- Power type: Electric
- Builder: Alsthom
- Model: BB 8500/BB 88500
- Build date: 1964–1972
- Rebuild date: 2001
- Number rebuilt: 20
- Configuration:: ​
- • UIC: B'B'+B'B'
- Gauge: 1,435 mm (4 ft 8+1⁄2 in) standard gauge
- Wheel diameter: 1,100 mm (3 ft 7.31 in)
- Length: 14.700 m (48 ft 2+3⁄4 in) (8710-36); 14.940 m (49 ft 1⁄4 in) (8737-86);
- Width: 3.038 m (9 ft 11.6 in)
- Height: 4.148 m (13 ft 7.3 in)
- Loco weight: 78.3 t (77.1 long tons; 86.3 short tons) (8710-36); 79.5 t (78.2 long tons; 87.6 short tons) (8737-86);
- Electric system/s: 1.5 kV DC Catenary
- Current pickup(s): Pantograph
- Traction motors: 2 × TAB 660 B1
- Maximum speed: 100 km/h (62 mph)
- Power output: 2,610 kW (3,550 CV; 3,500 hp) (8710-36); 2,940 kW (4,000 CV; 3,940 hp) (8737-86);
- Tractive effort: 646 kN (145,000 lb_{f})
- Operators: SNCF/Fret
- Class: BB 8700
- Number in class: 20
- Numbers: 8710–8786
- Locale: Culoz–Modane railway
- Withdrawn: 2004–2005
- Disposition: Bank engine

= SNCF Class BB 8700 =

The Class BB 8700 electric locomotives were rebuilt from the BB 8500 (or BB 88500) as the first subseries for the growth in Maurienne.

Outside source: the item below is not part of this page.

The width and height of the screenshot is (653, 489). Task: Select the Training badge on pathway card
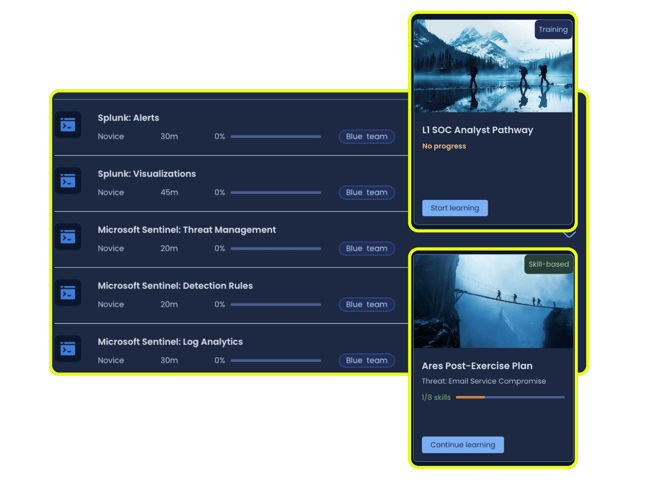point(553,30)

Indeed, while the CC 6500 participated in this task, the reorganization of traction in Maurienne had led them to other services. Since the BB 8500 had been restricted for some years to 150 km/h, as a result of their poor suspension and for the comfort of the drivers, it was decided to re-use twenty for Maurienne. These were renumbered as Class BB 8700.

==Conversion==
The conversion consisted particularly in the modification and expansion of the driving cabs at one end, by removing an air compressor. The BB 8700 were permanently coupled to run in pairs, with the unmodified cabs remaining in the middle, at the permanent coupling. Limited to 80 km/h and on a limited route, their discomfort was more bearable for the driving personnel.

==Service==
These locomotives, assigned to freight activity and attached to the Chambéry depot, were used exclusively on the Maurienne line for banking freight trains. They ran exclusively as paired units.

By 2005, the end of their career related to the reorganization of Fret SNCF and pushed them quickly towards withdrawal. Banking locomotives became less necessary with the introduction of the more powerful Class BB 36000. If the occasion arose, a Class BB 7200 was used.